Anyone thinking about a career move might want to give the cybersecurity market a look — or a second look for those already in it. The statistics paint an encouraging employment picture.
Cybercrime damages are predicted to cost the world $6 trillion annually by 2021, according to the "Cybercrime Report" by the editors at Cybersecurity Ventures. That's up from $3 trillion in 2015, which is fueling a burgeoning market, with cybersecurity spending expected to reach more than $1 trillion cumulatively from 2017 to 2021.
In 2014 there were 1 million unfilled cybersecurity jobs globally, according to Cisco. By 2021 that number will grow to 3.5 million openings. The cybersecurity unemployment rate has plummeted to 0%, and it's expected to remain there for the next several years. Near term, we expect the world to employ 6 million cybersecurity workers by 2019. There's also a shortfall of cyber defenders at organizations of all sizes and types, ranging from Fortune 500 and Global 2000 corporations to small-to-midsize businesses to governments and schools globally.
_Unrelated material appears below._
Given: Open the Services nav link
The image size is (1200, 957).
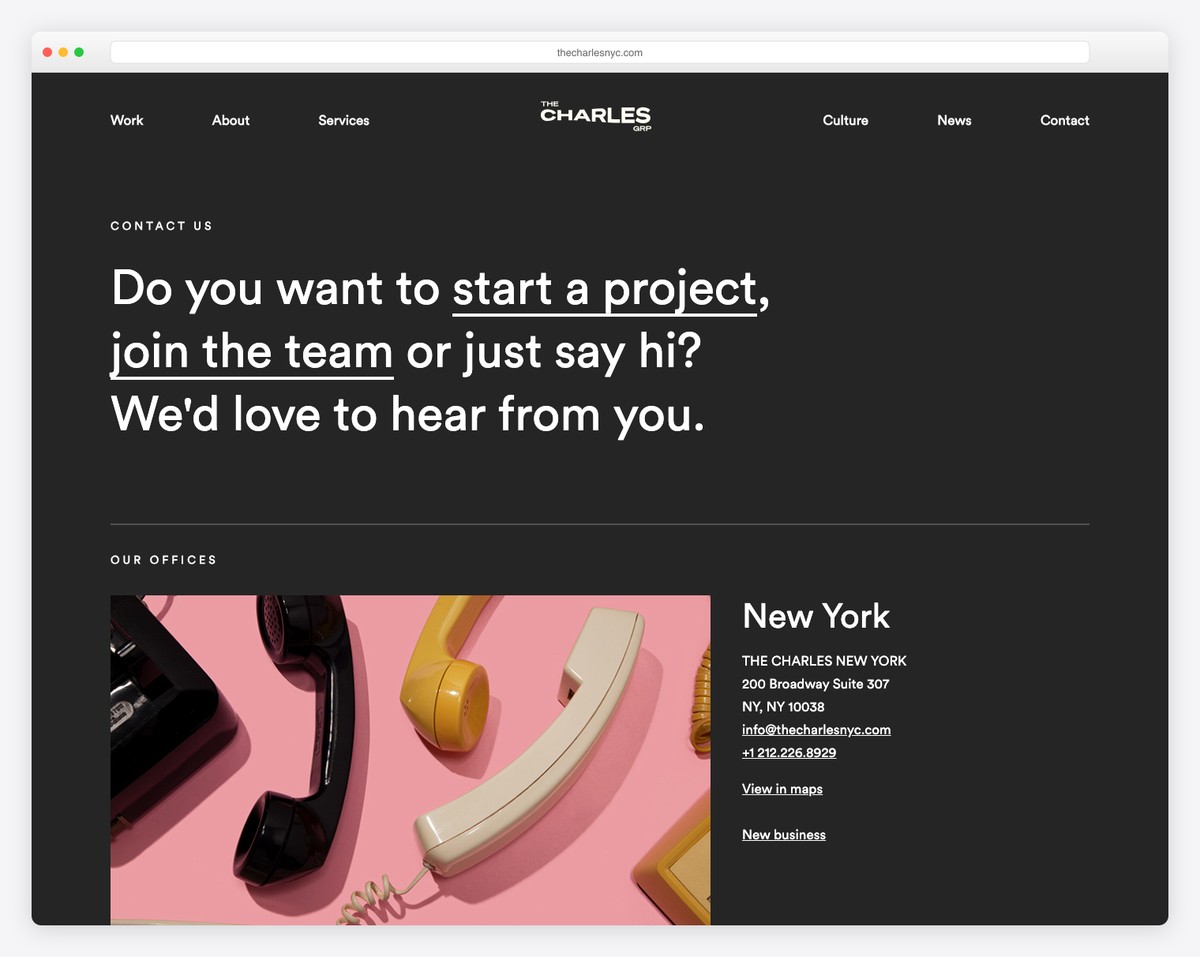Looking at the screenshot, I should coord(344,120).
The labor crunch has intensified over the past year, with more than 200 cybersecurity startups raising venture capital — much of that intended for new hires. VC funding shows no signs of slowing down in 2018 or in the foreseeable future.
There's also a sound argument that every IT position should also be a cybersecurity position — and that all IT workers should have some level of responsibility for protecting and defending apps, data, devices, infrastructure, and people. If so, then the workforce shortage is even worse than the data suggests.
Estimates from various sources suggest somewhere between 50% to 70% of large companies globally have a dedicated CISO (chief information security officer) today. The most recent "Annual Cybersecurity Jobs Report" (2017 edition) from Cybersecurity Ventures posits that 100% of large companies globally will have a CISO by 2021.
Given the scarcity of experienced people to fill these positions, there will be a lot of first-time CISOs heading up security for their employers over the next decade, an altogether different problem. But this does remove some barriers in the way of climbing the corporate security ladder.
Developing skill sets in specific technical domains is the best way to boost one's salary. Threat intelligence, security software development, cloud, auditing, and big data analysis are some of the hot skills that may lead to a pay raise, according to (ISC)², a non-profit organization that provides education and certification for security professionals.
Or, switching into sales, going to work as a cybersecurity sales engineer could lead to a bump in pay by as much as 50%. Some sales engineers earn upward of $200,000 annually.
CISOs command the top pay, which is expected to average more than $240,000 annually in 2018, according to according to Robert Half Technology's 2018 Salary Guide. The highest cybersecurity salaries are between $350,000 and $400,000 for CISOs in cities such as San Francisco and New York.
Lack of Interest
Expanding the pipeline of candidates is critical for any industry dealing with a workforce shortage. The cybersecurity labor crisis may be due in part to a lack of interest in the field. A 2017 survey by the University of Phoenix says it's not a field that attracts job applicants. "Eighty percent of respondents said [they] have no interest in pursuing a career in cybersecurity," said Dennis Bonilla, executive dean of the College of Information System and Technology at the University of Phoenix, in an interview with WNCN, a CBS local news station in North Carolina. According to a study by Raytheon, less than half of high school students have been approached by a parent, teacher, or guidance counselor about an education or career in cybersecurity.
A lack of interest in cybersecurity careers can't be quantified by one or two surveys. Other data suggests there's growing interest from students entering college, and IT workers thinking about cybersecurity as an upgrade to their current positions. There are more than 125 colleges and universities in the US alone offering a master's degree in cybersecurity. Dozens of those programs offer online-only classes and degrees, so even students who can't attend in person can get a degree.
The cybersecurity numbers add up to a lucrative field that desperately needs more people.